Min-Hwang Chang¹, Jennifer DiPiero, Frank D. Sönnichsen², and Michael F. Romero³

From the Department Physiology & Biophysics and Biology, Case Western Reserve University, Cleveland, Ohio 44106 and the Department Physiology and Biomedical Engineering, Mayo Clinic College of Medicine, Rochester, Minnesota 55905

Glaucoma, cataracts, and proximal renal tubular acidosis are diseases caused by point mutations in the human electrogenic Na⁺ bicarbonate cotransporter (NBCe1/SLC4A4) (1, 2). One such mutation, R298S, is located in the cytoplasmic N-terminal domain of NBCe1 and has only moderate (75%) function. As SLC transporters have high similarity in their membrane and N-terminal primary sequences, we homology-modeled NBCe1 onto the crystal structure coordinates of Band 3(AE1) (3). Arg-298 is predicted to be located in a solvent-inaccessible subsurface pocket and to associate with Glu-91 or Glu-295 via H-bonding and charge-charge interactions. We perturbed these putative interactions between Glu-91 and Arg-298 by site-directed mutagenesis and used expression in Xenopus oocyte to test our structural model. Mutagenesis of either residue resulted in reduced transport function. Function was "repaired" by charge reversal (E91R/R298E), implying that these two residues are interchangeable and interdependent. These results contrast the current understanding of the AE1 N terminus as protein-binding sites and propose that hkNBCe1 (and other SLC4) cytoplasmic N termini play roles in controlling permeation.

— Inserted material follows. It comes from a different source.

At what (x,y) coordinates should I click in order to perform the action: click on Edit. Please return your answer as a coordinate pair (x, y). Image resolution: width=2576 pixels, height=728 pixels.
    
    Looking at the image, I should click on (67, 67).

Received for publication, December 3, 2007 , and in revised form, April 23, 2008.

^* This work was supported, in whole or in part, by National Institutes of Health Grants DK056218 and EY017732 (to M. F. R.). The costs of publication of this article were defrayed in part by the payment of page charges. This article must therefore be hereby marked "advertisement" in accordance with 18 U.S.C. Section 1734 solely to indicate this fact.

The on-line version of this article (available at http://www.jbc.org) contains a supplemental figure.

¹ M-HC was supported by a postdoctoral fellowship from the American Heart Association Ohio Valley Affiliate.

² Present address: Otto Diels Institute for Organic Chemistry Christian Albrechts University, 24118 Kiel, Germany.

³ To whom correspondence should be addressed: Dept. Physiology and Biomedical Engineering, Mayo Clinic College of Medicine, 200 First St. SW, Guggenheim 9-21D, Rochester, MN 55905. Tel.: 507-284-8127; E-mail: romero.michael{at}mayo.edu.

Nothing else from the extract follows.